Lunit, a leading provider of AI-powered cancer diagnostics solutions, has recently published a study in the renowned medical imaging journal ‘Radiology.’ The study, conducted by Seoul National University Hospital, examined the impact of medical AI solutions’ accuracy on radiologists’ diagnostic determination. The findings reveal that AI solutions with high diagnostic accuracy significantly enhance radiologists’ reading performance, highlighting the potential of AI as a valuable tool in medical imaging.
The study involved a cohort of 30 doctors, including 20 board-certified radiologists and 10 radiology residents. They assessed 120 chest radiographs, with half depicting lung cancer cases and the other half showing no abnormalities. The participants were divided into two groups and analyzed the images without AI assistance in the first session. In the subsequent session, each group reinterpreted the images with the aid of either a high-accuracy or low-accuracy AI model.
Lunit INSIGHT CXR, a commercially available AI solution for chest X-ray analysis, served as the high-accuracy AI model. The low-accuracy AI model was trained using a limited dataset compared to Lunit INSIGHT CXR. The study revealed that the high-accuracy AI model significantly improved radiologists’ performance, with the AUROC increasing from 0.77 to 0.82 when assisted by the AI model.
On the other hand, the group that utilized the low-accuracy AI model did not experience any performance improvement, as the AUROC remained at 0.75. Additionally, the study found that radiologists who utilized the high-accuracy AI model were more receptive to AI suggestions, accepting 67% of AI recommendations that contradicted their initial readings compared to 59% acceptance in the low-accuracy AI group.

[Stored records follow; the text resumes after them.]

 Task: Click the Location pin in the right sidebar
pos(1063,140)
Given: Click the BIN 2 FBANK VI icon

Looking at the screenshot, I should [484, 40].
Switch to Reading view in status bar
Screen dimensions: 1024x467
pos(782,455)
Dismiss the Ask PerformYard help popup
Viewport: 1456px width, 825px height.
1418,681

Importantly, the study emphasized that factors such as individual expertise, experience with AI, or attitudes toward AI had minimal influence on the radiologists’ reading performance. Instead, the accuracy of the AI model and the radiologists’ initial diagnostic accuracy were the primary determinants of the final diagnostic determination.
These findings highlight the significance of using high-performance AI models as a second reader in medical imaging. The study demonstrates how AI assistance can improve radiologists’ diagnostic accuracy and increase their acceptance of AI within medical practices. Lunit’s commitment to advancing the field of cancer diagnostics through cutting-edge technology is exemplified by their development of AI-powered solutions that augment the expertise of healthcare professionals.
With the publication of this study in ‘Radiology,’ a prestigious journal in the field of medical imaging, Lunit’s findings contribute to the growing body of evidence supporting the integration of AI into medical practices. The study underscores the potential of AI to revolutionize medical diagnostics and improve patient outcomes.